START Information provided

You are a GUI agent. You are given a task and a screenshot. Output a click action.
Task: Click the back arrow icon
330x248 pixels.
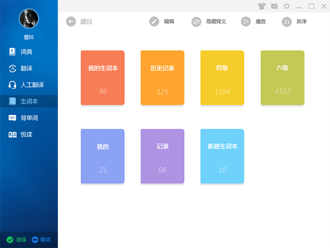pos(71,21)
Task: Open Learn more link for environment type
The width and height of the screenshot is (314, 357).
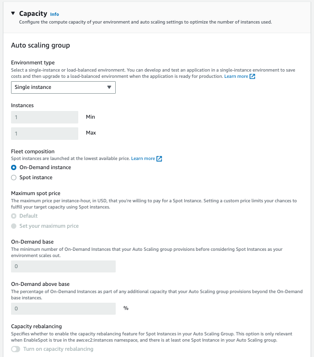Action: coord(236,76)
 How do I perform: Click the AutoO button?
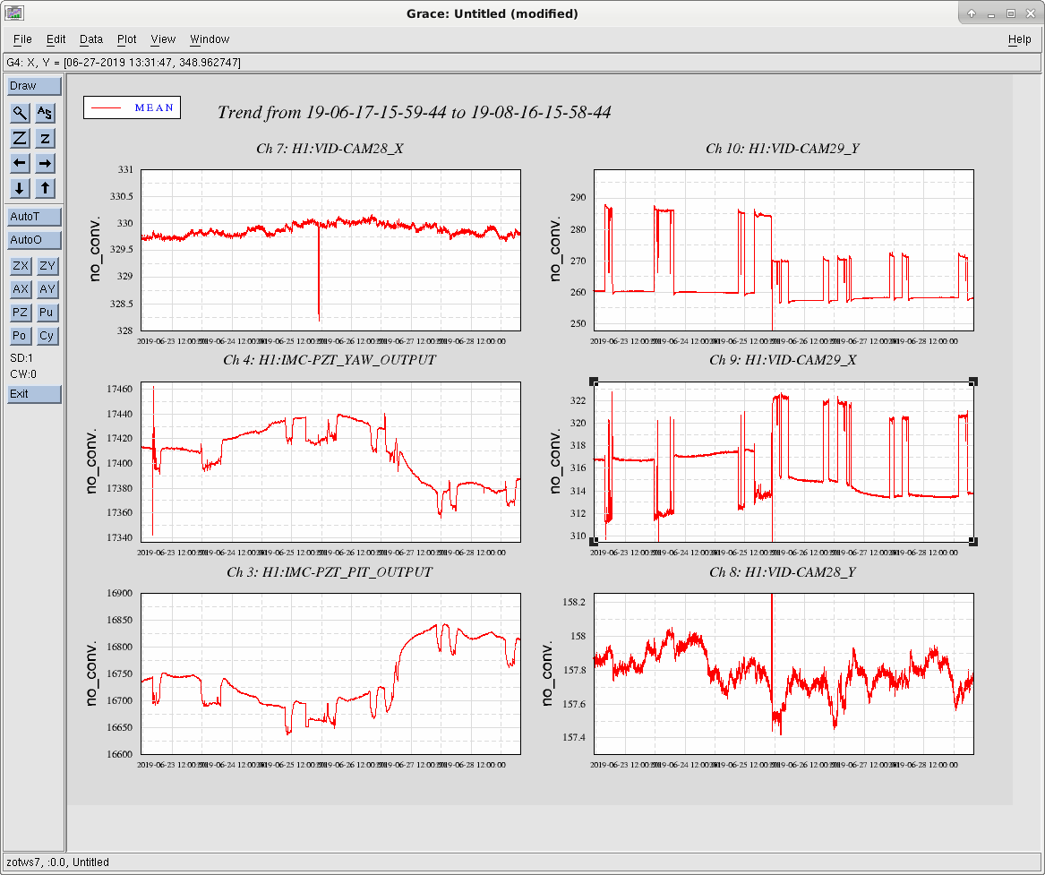pyautogui.click(x=35, y=240)
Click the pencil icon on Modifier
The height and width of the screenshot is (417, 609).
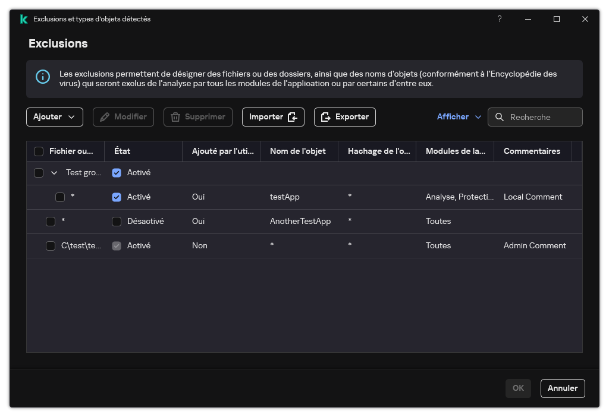tap(105, 117)
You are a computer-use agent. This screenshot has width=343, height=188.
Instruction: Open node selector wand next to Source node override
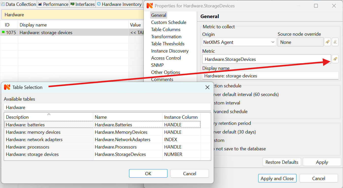click(327, 42)
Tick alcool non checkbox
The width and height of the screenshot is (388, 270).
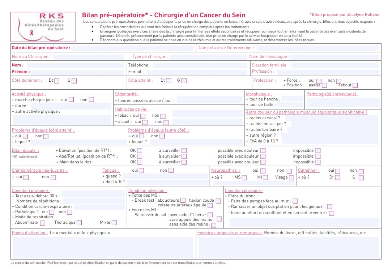[166, 122]
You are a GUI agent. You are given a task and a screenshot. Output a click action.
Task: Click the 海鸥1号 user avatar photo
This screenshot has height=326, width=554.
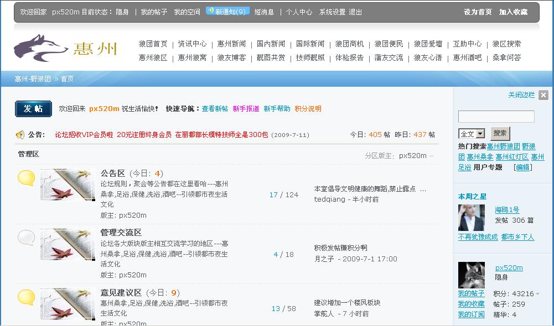pyautogui.click(x=471, y=217)
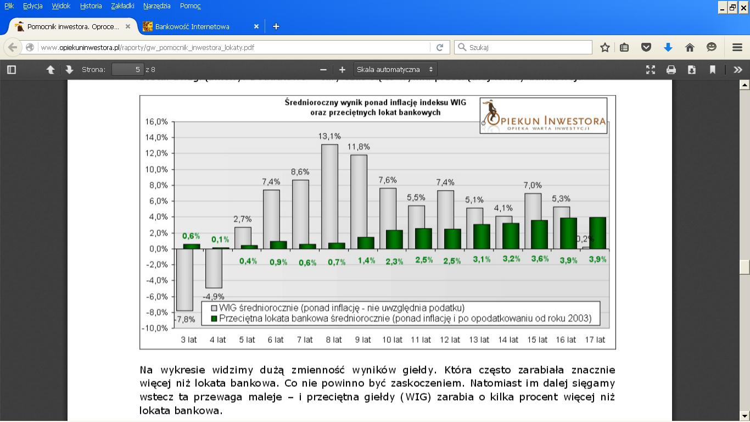Switch to Bankowość Internetowa tab

point(192,26)
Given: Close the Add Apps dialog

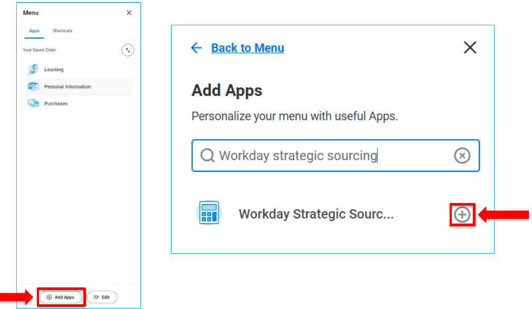Looking at the screenshot, I should coord(470,47).
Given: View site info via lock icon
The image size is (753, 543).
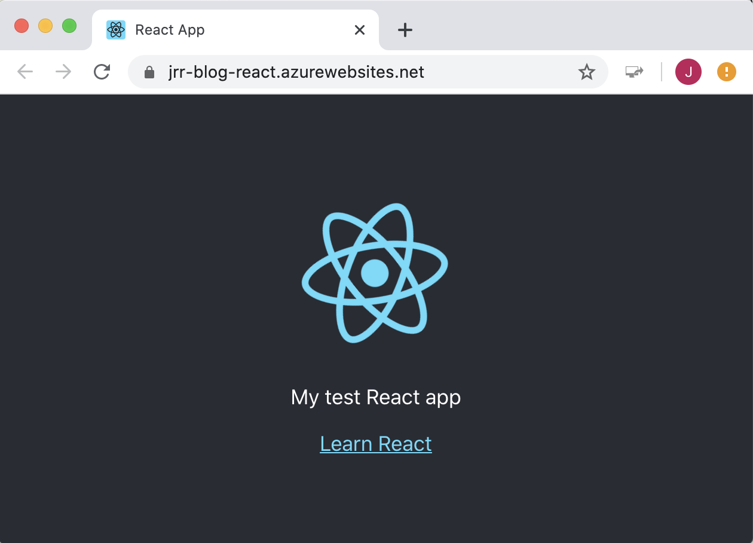Looking at the screenshot, I should click(149, 72).
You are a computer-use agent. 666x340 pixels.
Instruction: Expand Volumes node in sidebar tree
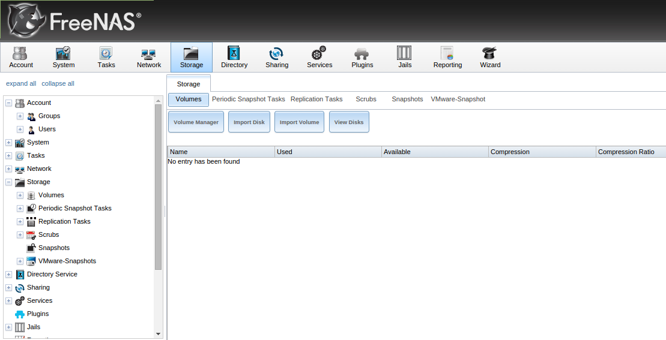pos(20,195)
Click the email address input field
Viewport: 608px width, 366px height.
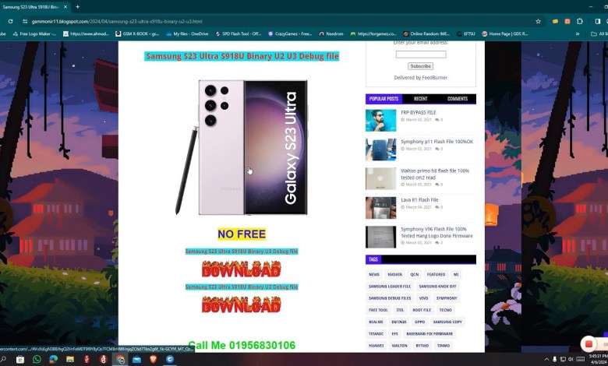[420, 55]
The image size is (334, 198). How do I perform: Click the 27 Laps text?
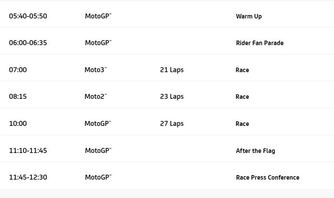(172, 124)
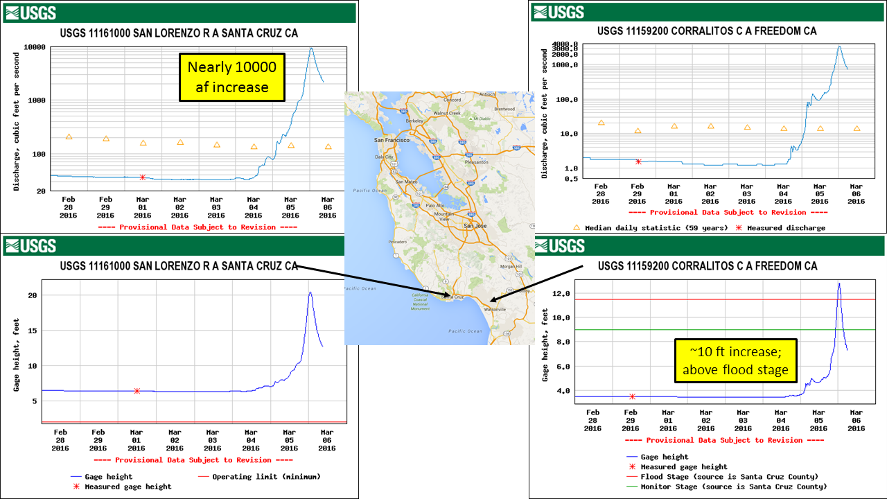Select red measured gage height asterisk on Corralitos chart
The image size is (887, 499).
click(632, 396)
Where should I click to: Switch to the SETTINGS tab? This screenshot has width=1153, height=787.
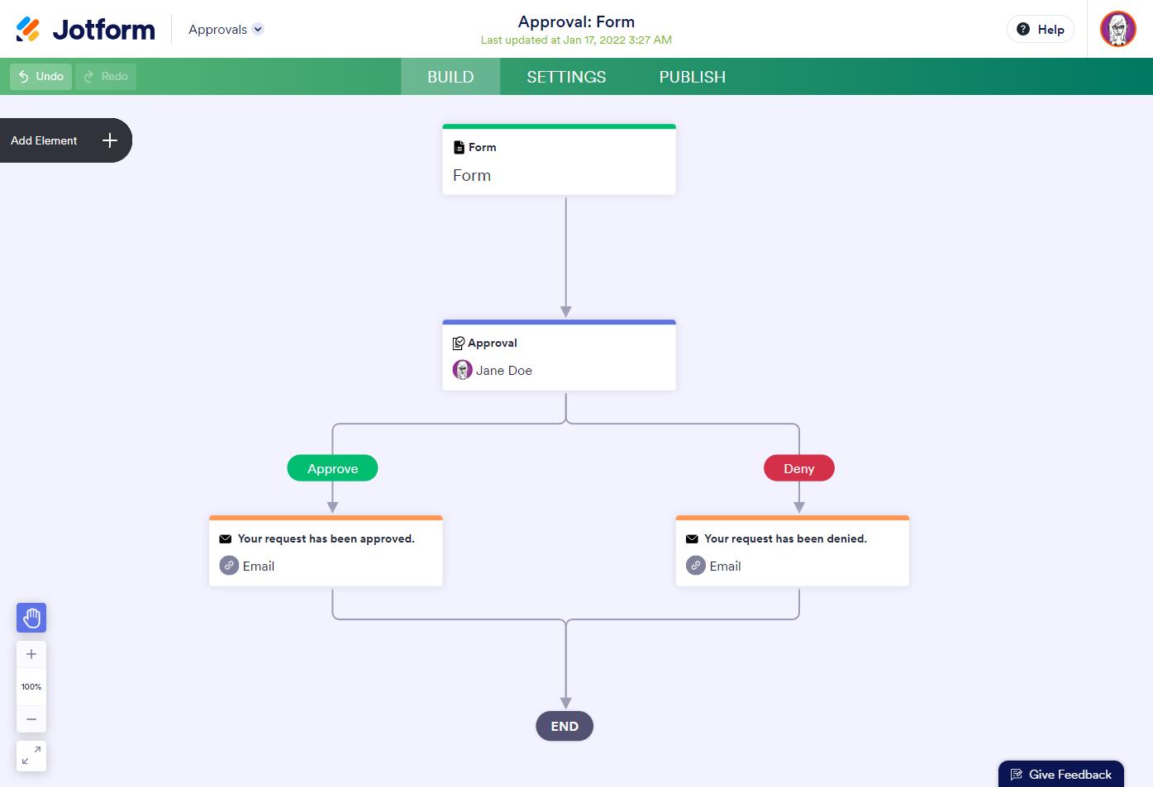[566, 77]
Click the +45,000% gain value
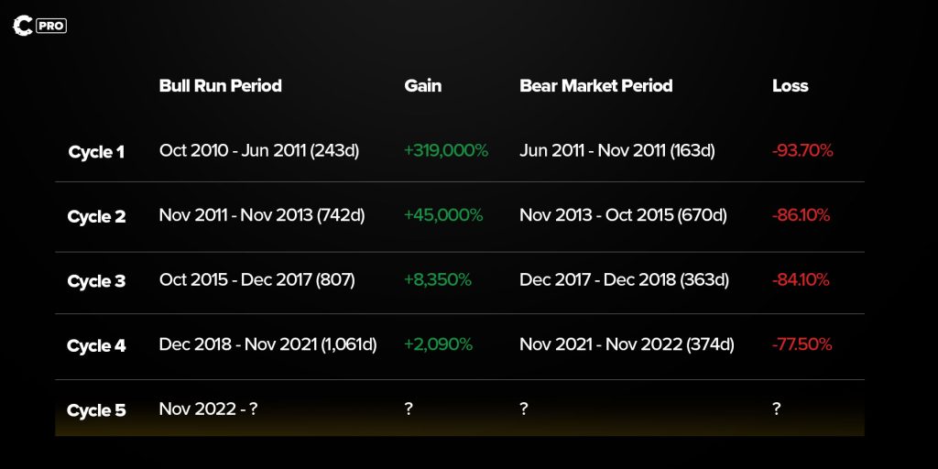Image resolution: width=938 pixels, height=469 pixels. pyautogui.click(x=443, y=215)
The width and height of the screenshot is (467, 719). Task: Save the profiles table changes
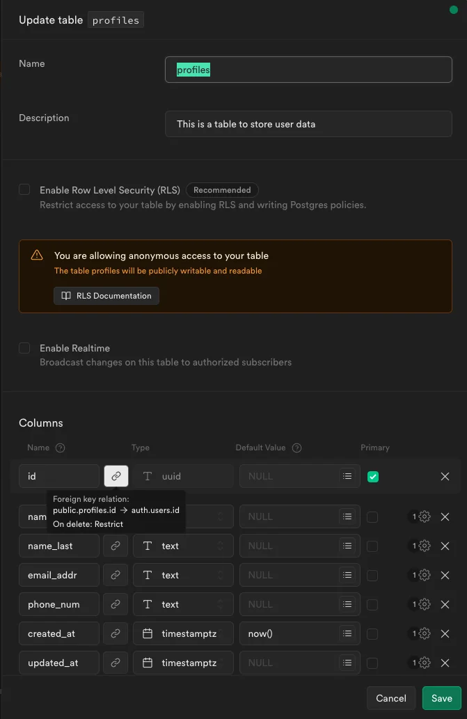(441, 697)
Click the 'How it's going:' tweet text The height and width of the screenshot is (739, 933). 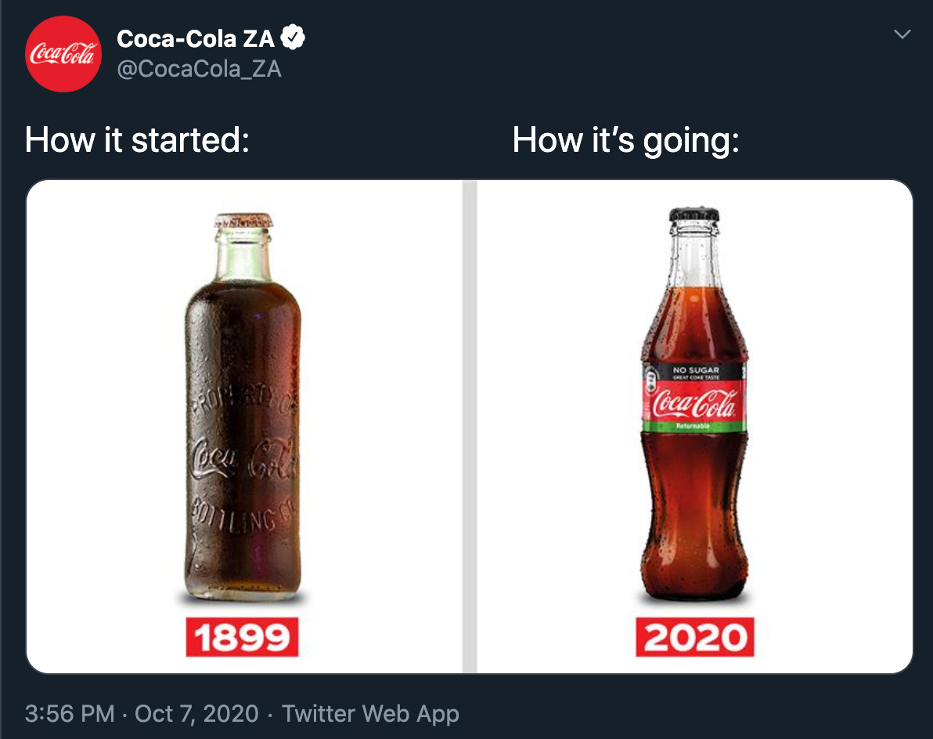click(x=625, y=140)
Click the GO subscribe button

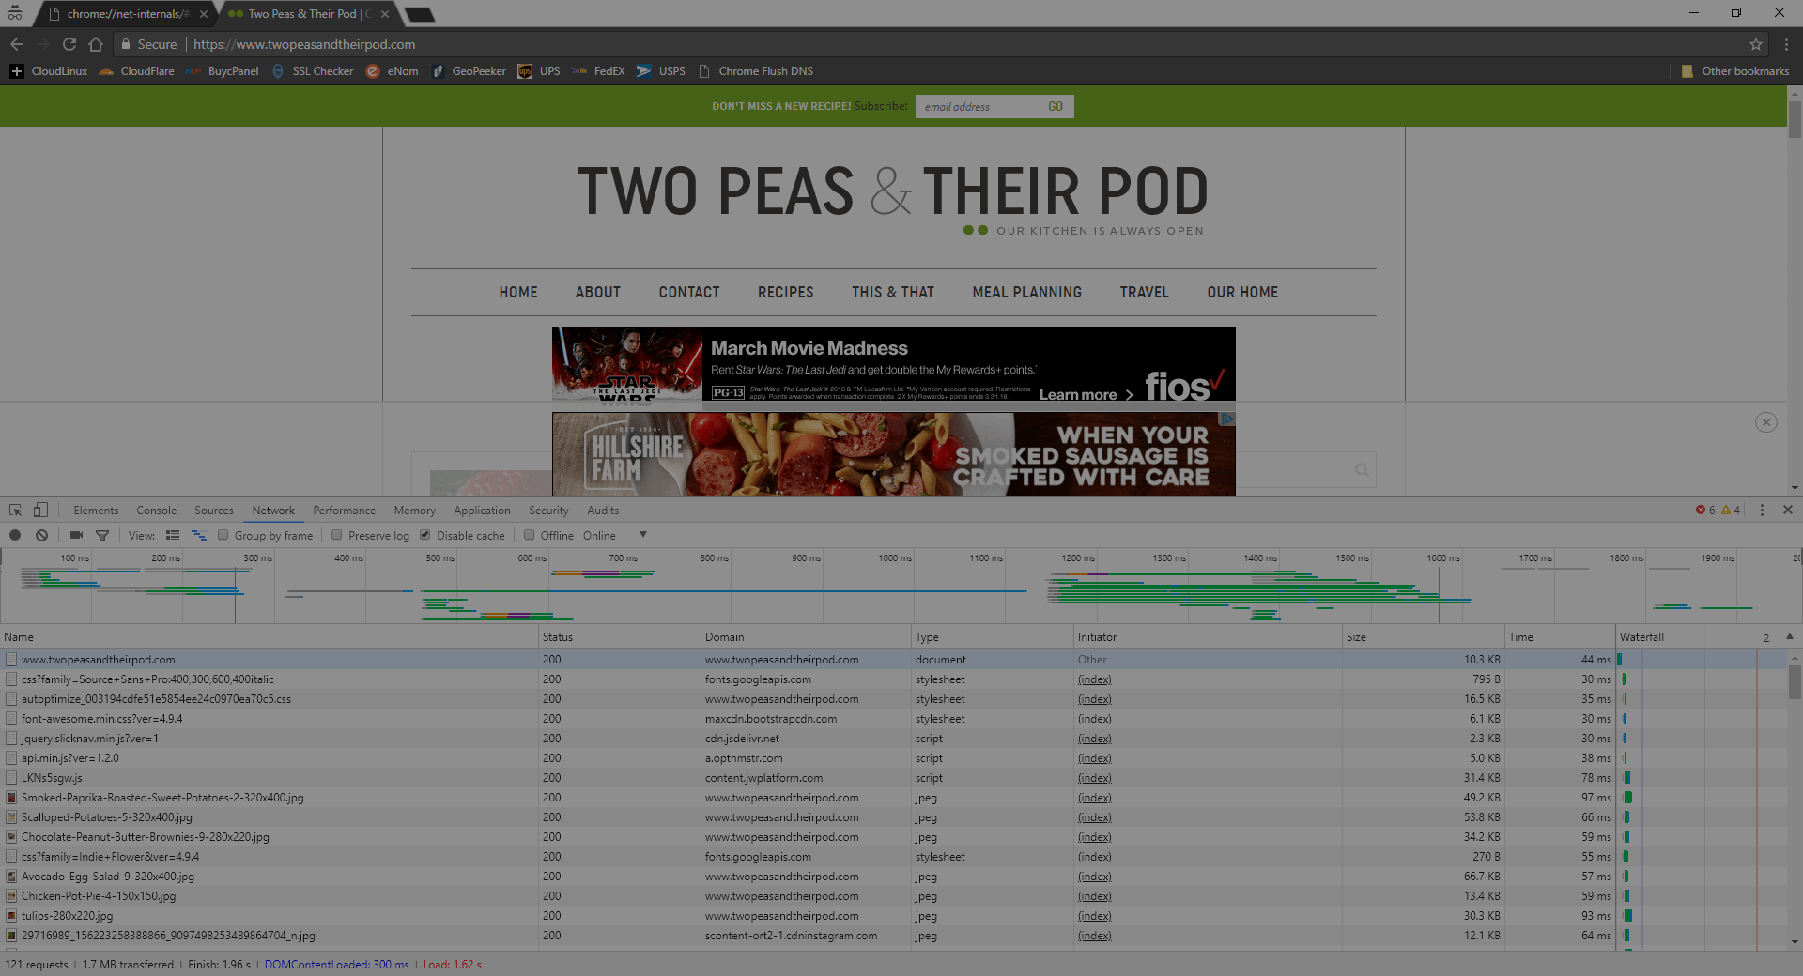(x=1056, y=106)
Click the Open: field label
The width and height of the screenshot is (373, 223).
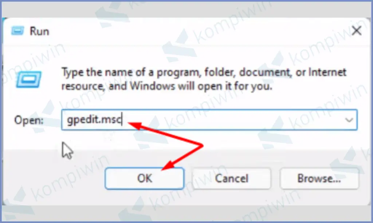[x=29, y=120]
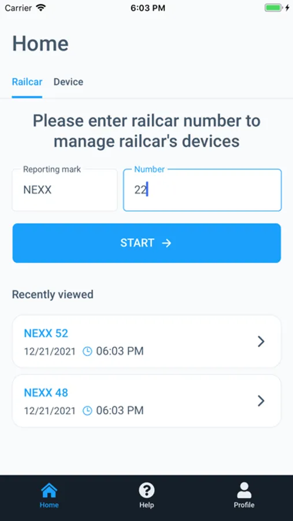Tap the Home house icon

pyautogui.click(x=49, y=490)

END Information provided

List every line from the entries above in which "field" appears.

Click the email address input field
Click the Open: field label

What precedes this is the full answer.